I have considered a lot about what was the purpose of my study was achieving, and what was it exactly I really wanted to be doing. I couldn't work on my novel writing or my website when I had study to do. I stumbled through the first 2 assignments, I lost any drive to do the course reading and I just got extension after extension just to do the assignments. It was extremely energy sapping. The upshot ended up being I was so mentally overloaded with that stress, I didn't do any writing or study at all. This lead me deciding I would resign my studying and focus on projects that I wanted to do. I had come to realise that when I decided to study psychology, I was a different person. I had this desire to help people find their true selves and become a counsellor, focussing on gender identity. I was projecting myself into a role that I thought was right, at the time. The longer I have been able to live my authentic life, the more accustomed to the day to day things, the less this drive to counsel people individually has become. I am still fascinated by the human mental capabilities, but studying it to a timetable for a peace of paper so I can put something on a CV is just not a driver for me. It's not that I am not capable. My marks have all been very good, even when I half-assed it, or when I was really struggling in 2016. I just don't have the desire to do it. And resigning has lifted the lid of the pressure cooker I put myself in.

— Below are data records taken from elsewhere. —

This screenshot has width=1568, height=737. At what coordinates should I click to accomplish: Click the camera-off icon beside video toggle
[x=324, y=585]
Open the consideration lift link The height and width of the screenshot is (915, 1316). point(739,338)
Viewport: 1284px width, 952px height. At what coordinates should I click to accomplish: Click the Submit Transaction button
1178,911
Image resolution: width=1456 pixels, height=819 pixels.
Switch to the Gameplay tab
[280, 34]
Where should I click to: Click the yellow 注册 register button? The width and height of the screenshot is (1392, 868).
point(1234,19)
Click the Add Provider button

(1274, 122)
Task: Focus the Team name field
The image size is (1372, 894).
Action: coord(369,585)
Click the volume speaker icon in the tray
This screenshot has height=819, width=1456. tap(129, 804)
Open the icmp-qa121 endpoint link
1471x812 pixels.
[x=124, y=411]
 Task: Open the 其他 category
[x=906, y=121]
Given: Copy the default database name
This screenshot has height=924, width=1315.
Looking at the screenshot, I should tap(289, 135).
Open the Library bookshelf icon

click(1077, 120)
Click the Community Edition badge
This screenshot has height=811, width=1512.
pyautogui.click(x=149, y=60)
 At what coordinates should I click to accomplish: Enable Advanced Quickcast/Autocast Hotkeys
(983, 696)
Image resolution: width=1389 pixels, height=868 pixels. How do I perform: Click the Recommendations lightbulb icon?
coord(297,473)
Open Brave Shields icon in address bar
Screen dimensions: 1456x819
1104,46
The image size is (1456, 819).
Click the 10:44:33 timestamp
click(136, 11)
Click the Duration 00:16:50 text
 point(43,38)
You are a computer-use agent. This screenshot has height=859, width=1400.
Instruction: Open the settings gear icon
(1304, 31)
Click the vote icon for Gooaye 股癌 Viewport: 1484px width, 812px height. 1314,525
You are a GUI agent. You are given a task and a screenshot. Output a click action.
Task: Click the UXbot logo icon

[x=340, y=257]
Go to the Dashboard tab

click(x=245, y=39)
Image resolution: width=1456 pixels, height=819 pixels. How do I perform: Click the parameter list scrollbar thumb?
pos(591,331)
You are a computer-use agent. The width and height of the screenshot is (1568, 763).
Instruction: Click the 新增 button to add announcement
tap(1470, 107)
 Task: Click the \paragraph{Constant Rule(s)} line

This will allow me to work on my passion projects and make significant changes in my lifestyle. One of my big passion projects is my novel and through this story telling, I feel I could help a wider range of people that I wouldn't of necessarily reach or help by being a counsellor, and help educate supporters and outsiders. This is where I really believe I can make a difference. I have always been a creative person, but I rarely do anything than a sporadic burst of work like sketches and drawings. I have taken a lot of information for my learnings already, so what I have studied is not lost. It definitely influences my work, my writing and how I think. Plus it has given me a deeper insight to how I tick. I know I have said this before, I need to tell you again. I am an internal perfectionist. Being an internal perfectionist, if I don't believe I can accomplish something to a high standard, I really have a problem beginning or finishing the task. It is not easy feeling all this energy be syphoned away from a project. While always striving to take the good to great, it also leads to severe procrastination, it then leads to anxiety and depression. Figuring out what to do and how to combat my barriers is what I need to worry about. I don't need to constantly battle the fog of procrastination.
At work we did the Clifton Strengths test in order to give ourselves a better understanding on each other's strengths, and how to use each other's strength to achieve higher outcomes. I now have a better understanding why at times I am focussed, off on a different tangent, too big picture thinking etc. I am learning to accept myself and find peace with the more understanding of myself I have. I have begun to realize how to leverage my strengths, and to embrace them. I also know when I am going off track with some of my thought processes. For me, it's ok for my attention to shift focus from one project to another. It is something for me to embrace and not freak out about when I am not ticking off the boxes I think I have have to tick to stay on track. My path is wobbly, not straight, and that is ok.
For now, I feel my writing enthusiasm coming back, so look out for some more blog post coming soon, and hopefully my updated website.